[Text and element pointing records]
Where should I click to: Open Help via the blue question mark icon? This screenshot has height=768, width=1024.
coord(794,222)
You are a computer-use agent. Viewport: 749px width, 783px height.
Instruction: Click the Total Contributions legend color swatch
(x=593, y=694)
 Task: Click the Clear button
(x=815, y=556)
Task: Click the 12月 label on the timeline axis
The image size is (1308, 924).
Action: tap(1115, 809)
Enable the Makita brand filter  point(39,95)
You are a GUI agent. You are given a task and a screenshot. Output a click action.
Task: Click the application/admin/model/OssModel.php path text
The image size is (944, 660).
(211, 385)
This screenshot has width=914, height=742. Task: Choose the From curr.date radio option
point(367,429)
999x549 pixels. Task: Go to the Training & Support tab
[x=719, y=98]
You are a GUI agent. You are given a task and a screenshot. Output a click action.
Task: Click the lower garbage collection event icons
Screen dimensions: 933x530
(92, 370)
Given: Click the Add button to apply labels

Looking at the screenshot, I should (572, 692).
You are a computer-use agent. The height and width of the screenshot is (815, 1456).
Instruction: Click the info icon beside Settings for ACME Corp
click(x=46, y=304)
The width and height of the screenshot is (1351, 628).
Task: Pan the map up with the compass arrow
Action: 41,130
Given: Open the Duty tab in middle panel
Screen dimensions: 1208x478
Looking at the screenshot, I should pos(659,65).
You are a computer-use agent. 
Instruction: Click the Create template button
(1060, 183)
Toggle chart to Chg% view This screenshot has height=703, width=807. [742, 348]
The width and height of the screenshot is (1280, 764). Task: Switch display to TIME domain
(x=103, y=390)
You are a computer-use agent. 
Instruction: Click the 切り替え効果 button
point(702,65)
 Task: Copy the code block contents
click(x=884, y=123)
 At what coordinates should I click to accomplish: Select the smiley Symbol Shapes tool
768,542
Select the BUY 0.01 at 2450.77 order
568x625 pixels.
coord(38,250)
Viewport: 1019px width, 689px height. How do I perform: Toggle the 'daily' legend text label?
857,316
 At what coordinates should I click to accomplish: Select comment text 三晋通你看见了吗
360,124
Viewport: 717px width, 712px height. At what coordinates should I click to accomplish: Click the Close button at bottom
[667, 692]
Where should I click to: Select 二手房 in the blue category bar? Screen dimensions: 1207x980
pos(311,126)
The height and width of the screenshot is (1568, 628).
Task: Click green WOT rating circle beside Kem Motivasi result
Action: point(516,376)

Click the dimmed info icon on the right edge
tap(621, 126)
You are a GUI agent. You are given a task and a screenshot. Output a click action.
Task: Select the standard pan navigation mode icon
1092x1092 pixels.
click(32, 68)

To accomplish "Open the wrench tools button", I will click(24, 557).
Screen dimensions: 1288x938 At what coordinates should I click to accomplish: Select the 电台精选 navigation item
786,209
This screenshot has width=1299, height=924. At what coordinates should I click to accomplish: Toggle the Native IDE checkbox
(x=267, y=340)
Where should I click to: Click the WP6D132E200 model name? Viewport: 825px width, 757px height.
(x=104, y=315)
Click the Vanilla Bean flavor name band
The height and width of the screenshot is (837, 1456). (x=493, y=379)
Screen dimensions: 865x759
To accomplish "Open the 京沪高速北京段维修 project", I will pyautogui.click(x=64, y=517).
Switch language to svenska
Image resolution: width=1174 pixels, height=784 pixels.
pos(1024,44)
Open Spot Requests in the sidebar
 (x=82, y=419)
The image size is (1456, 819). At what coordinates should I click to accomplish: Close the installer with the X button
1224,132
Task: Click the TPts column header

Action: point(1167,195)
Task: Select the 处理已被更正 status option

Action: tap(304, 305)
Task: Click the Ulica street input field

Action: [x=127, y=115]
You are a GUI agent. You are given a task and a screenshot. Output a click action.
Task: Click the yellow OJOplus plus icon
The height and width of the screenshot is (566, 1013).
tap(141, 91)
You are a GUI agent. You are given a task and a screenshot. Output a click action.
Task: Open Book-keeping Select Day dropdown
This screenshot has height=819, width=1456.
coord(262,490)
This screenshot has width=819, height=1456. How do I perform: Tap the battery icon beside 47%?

**OBJECTIVE**. Output every one of the entries above again, identical in each line and character.

**FINISHED TASK**.
Where should I click to: Open Help via the blue question mark icon? This screenshot has height=768, width=1024.
coord(794,222)
You are a computer-use agent. Viewport: 749px width, 783px height.
Instruction: Click the Total Contributions legend color swatch
(x=593, y=694)
 Task: Click the Clear button
(x=815, y=556)
Task: Click the 12月 label on the timeline axis
The image size is (1308, 924).
Action: tap(1115, 809)
Enable the Makita brand filter  point(39,95)
You are a GUI agent. You are given a task and a screenshot. Output a click action.
Task: Click the application/admin/model/OssModel.php path text
The image size is (944, 660).
(211, 385)
This screenshot has width=914, height=742. Task: Choose the From curr.date radio option
point(367,429)
999x549 pixels. Task: Go to the Training & Support tab
[x=719, y=98]
You are a GUI agent. You are given a task and a screenshot. Output a click action.
Task: Click the lower garbage collection event icons
Screen dimensions: 933x530
(92, 370)
Given: Click the Add button to apply labels

Looking at the screenshot, I should (572, 692).
You are a computer-use agent. The height and width of the screenshot is (815, 1456).
Instruction: Click the info icon beside Settings for ACME Corp
click(x=46, y=304)
The width and height of the screenshot is (1351, 628).
Task: Pan the map up with the compass arrow
Action: 41,130
Given: Open the Duty tab in middle panel
Screen dimensions: 1208x478
Looking at the screenshot, I should pos(659,65).
You are a computer-use agent. 
Instruction: Click the Create template button
(1060, 183)
Toggle chart to Chg% view This screenshot has height=703, width=807. [742, 348]
The width and height of the screenshot is (1280, 764). Task: Switch display to TIME domain
(x=103, y=390)
You are a computer-use agent. 
Instruction: Click the 切り替え効果 button
point(702,65)
 Task: Copy the code block contents
click(x=884, y=123)
 At what coordinates should I click to accomplish: Select the smiley Symbol Shapes tool
768,542
Select the BUY 0.01 at 2450.77 order
568x625 pixels.
coord(38,250)
Viewport: 1019px width, 689px height. How do I perform: Toggle the 'daily' legend text label?
857,316
 At what coordinates should I click to accomplish: Select comment text 三晋通你看见了吗
360,124
Viewport: 717px width, 712px height. At what coordinates should I click to accomplish: Click the Close button at bottom
[667, 692]
Where should I click to: Select 二手房 in the blue category bar? Screen dimensions: 1207x980
pos(311,126)
The height and width of the screenshot is (1568, 628).
Task: Click green WOT rating circle beside Kem Motivasi result
Action: point(516,376)

Click the dimmed info icon on the right edge
tap(621, 126)
You are a GUI agent. You are given a task and a screenshot. Output a click action.
Task: Select the standard pan navigation mode icon
1092x1092 pixels.
click(32, 68)

To accomplish "Open the wrench tools button", I will click(24, 557).
Screen dimensions: 1288x938 At what coordinates should I click to accomplish: Select the 电台精选 navigation item
786,209
This screenshot has width=1299, height=924. At what coordinates should I click to accomplish: Toggle the Native IDE checkbox
(x=267, y=340)
Where should I click to: Click the WP6D132E200 model name? Viewport: 825px width, 757px height.
(x=104, y=315)
Click the Vanilla Bean flavor name band
The height and width of the screenshot is (837, 1456). (x=493, y=379)
Screen dimensions: 865x759
To accomplish "Open the 京沪高速北京段维修 project", I will pyautogui.click(x=64, y=517).
Switch language to svenska
Image resolution: width=1174 pixels, height=784 pixels.
pos(1024,44)
Open Spot Requests in the sidebar
 (x=82, y=419)
The image size is (1456, 819). At what coordinates should I click to accomplish: Close the installer with the X button
1224,132
Task: Click the TPts column header

Action: point(1167,195)
Task: Select the 处理已被更正 status option

Action: tap(304, 305)
Task: Click the Ulica street input field

Action: [x=127, y=115]
You are a GUI agent. You are given a task and a screenshot. Output a click action.
Task: Click the yellow OJOplus plus icon
The height and width of the screenshot is (566, 1013).
tap(141, 91)
You are a GUI agent. You are given a task and a screenshot. Output a click action.
Task: Open Book-keeping Select Day dropdown
This screenshot has height=819, width=1456.
coord(262,490)
This screenshot has width=819, height=1456. How do I perform: Tap the battery icon beside 47%?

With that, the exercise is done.